- _DIRECTIVE 1_
Extract the records from the line containing "Given: Click the subject Název Kavárny na VP1" through the end of the records, repeating those lines exactly.

◆ ◆ ◆ ◆ ◆ ◆ ◆

As previously disclosed, on April 3, 2006, the Registrant received notification from The Nasdaq Stock Market (“Nasdaq”) that the Registrant’s securities would be delisted from The Nasdaq National Market at the opening of business on April 12, 2006 due to the fact that the Registrant had not filed its Annual Report on Form 10-K for the year ended December 31, 2005. Under the Nasdaq’s Marketplace Rule 4310(c)(14), the Registrant must file all reports it is required to file with the Securities and Exchange Commission (“SEC”) under the Securities Exchange Act of 1934, as amended, with the Nasdaq on a timely basis. The Registrant requested a hearing before the Nasdaq Listing Qualifications Panel (the “Panel”) to appeal the delisting notice. This request stayed the delisting pending the outcome of a hearing by the Panel. The hearing before the Panel was held on April 27, 2006. At the hearing, the Registrant informed the Panel that it did not expect to file its Quarterly Report on Form 10-Q for the period ended March 31, 2006 by the required deadline.
On May 16, 2006, the Registrant received an additional notification from Nasdaq that the Registrant’s failure to file its Quarterly Report on Form 10-Q for the quarter ended March 31, 2006 in accordance with Nasdaq’s Marketplace Rule 4310(c)(14) would serve as an additional basis for delisting the Registrant’s securities from the Nasdaq.
On May 24, 2006, the Registrant filed its Annual Report on Form 10-K for the year ended December 31, 2005 with the SEC.

◆ ◆ ◆ ◆ ◆ ◆ ◆

- _DIRECTIVE 2_
Copy the passage on the Nasdaq delisting notices above word for word.

Records
◆ ◆ ◆ ◆ ◆ ◆ ◆

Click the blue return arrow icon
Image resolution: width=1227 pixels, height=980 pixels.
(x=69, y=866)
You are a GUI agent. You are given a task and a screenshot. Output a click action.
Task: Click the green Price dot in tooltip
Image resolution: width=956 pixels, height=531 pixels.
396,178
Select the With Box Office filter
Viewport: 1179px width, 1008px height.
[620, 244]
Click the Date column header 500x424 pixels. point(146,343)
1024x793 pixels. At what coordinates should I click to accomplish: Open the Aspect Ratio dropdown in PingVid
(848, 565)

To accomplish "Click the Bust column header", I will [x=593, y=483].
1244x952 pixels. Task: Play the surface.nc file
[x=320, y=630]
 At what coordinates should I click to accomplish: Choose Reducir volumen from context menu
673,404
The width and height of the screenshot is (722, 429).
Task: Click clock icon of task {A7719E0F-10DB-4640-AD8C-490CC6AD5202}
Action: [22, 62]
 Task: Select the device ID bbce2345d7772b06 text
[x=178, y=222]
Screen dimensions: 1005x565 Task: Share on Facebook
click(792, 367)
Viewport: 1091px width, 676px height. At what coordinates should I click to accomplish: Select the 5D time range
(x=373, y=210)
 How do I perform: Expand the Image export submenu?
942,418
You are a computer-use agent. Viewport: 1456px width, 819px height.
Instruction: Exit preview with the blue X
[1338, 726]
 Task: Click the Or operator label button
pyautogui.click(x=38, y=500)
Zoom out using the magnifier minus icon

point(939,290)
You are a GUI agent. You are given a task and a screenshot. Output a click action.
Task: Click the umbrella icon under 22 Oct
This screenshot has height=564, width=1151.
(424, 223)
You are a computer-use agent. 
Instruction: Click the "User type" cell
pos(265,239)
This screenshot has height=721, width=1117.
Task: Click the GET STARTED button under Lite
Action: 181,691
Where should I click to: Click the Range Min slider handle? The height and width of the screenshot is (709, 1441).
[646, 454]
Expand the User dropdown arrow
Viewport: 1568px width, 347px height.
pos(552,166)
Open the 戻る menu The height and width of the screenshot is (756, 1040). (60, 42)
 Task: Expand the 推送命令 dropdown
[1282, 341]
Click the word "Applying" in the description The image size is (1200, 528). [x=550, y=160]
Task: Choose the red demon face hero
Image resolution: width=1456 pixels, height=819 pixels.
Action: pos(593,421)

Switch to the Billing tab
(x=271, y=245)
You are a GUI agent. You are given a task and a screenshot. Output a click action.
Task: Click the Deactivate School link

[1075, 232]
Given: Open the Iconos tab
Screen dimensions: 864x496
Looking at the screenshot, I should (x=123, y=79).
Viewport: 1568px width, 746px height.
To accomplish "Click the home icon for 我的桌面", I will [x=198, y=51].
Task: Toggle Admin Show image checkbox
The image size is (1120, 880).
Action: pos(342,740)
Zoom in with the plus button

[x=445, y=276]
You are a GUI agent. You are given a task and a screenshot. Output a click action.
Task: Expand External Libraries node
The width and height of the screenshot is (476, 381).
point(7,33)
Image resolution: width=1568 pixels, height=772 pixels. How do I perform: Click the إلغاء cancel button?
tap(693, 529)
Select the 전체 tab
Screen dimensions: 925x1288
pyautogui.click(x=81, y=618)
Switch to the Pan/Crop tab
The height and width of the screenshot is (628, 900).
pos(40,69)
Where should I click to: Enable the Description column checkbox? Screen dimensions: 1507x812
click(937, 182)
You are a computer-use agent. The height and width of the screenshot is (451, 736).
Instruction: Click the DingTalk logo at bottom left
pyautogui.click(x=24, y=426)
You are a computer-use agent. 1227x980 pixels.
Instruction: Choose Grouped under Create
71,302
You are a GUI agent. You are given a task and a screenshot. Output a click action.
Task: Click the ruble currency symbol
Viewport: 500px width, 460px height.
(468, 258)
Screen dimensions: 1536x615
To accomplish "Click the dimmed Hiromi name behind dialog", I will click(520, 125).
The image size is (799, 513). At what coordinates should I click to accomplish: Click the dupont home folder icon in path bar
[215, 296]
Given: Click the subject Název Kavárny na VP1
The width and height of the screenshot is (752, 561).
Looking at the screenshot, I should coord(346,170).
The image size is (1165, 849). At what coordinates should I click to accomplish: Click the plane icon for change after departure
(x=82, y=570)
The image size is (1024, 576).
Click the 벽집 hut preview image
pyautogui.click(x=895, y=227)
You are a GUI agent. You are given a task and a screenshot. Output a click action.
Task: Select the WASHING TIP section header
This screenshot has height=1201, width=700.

◆ ◆ ◆ ◆ ◆ ◆ ◆

- _FULL OUTPUT 1_
Given: Click the subject Název Kavárny na VP1
The width and height of the screenshot is (752, 561).
Looking at the screenshot, I should coord(346,170).
The image size is (1165, 849). At what coordinates should I click to accomplish: Click the plane icon for change after departure
(x=82, y=570)
The image size is (1024, 576).
Click the 벽집 hut preview image
pyautogui.click(x=895, y=227)
You are a GUI agent. You are given a task and a screenshot. Output a click action.
Task: Select the WASHING TIP section header
This screenshot has height=1201, width=700.

- _FULL OUTPUT 2_
As previously disclosed, on April 3, 2006, the Registrant received notification from The Nasdaq Stock Market (“Nasdaq”) that the Registrant’s securities would be delisted from The Nasdaq National Market at the opening of business on April 12, 2006 due to the fact that the Registrant had not filed its Annual Report on Form 10-K for the year ended December 31, 2005. Under the Nasdaq’s Marketplace Rule 4310(c)(14), the Registrant must file all reports it is required to file with the Securities and Exchange Commission (“SEC”) under the Securities Exchange Act of 1934, as amended, with the Nasdaq on a timely basis. The Registrant requested a hearing before the Nasdaq Listing Qualifications Panel (the “Panel”) to appeal the delisting notice. This request stayed the delisting pending the outcome of a hearing by the Panel. The hearing before the Panel was held on April 27, 2006. At the hearing, the Registrant informed the Panel that it did not expect to file its Quarterly Report on Form 10-Q for the period ended March 31, 2006 by the required deadline.
On May 16, 2006, the Registrant received an additional notification from Nasdaq that the Registrant’s failure to file its Quarterly Report on Form 10-Q for the quarter ended March 31, 2006 in accordance with Nasdaq’s Marketplace Rule 4310(c)(14) would serve as an additional basis for delisting the Registrant’s securities from the Nasdaq.
On May 24, 2006, the Registrant filed its Annual Report on Form 10-K for the year ended December 31, 2005 with the SEC.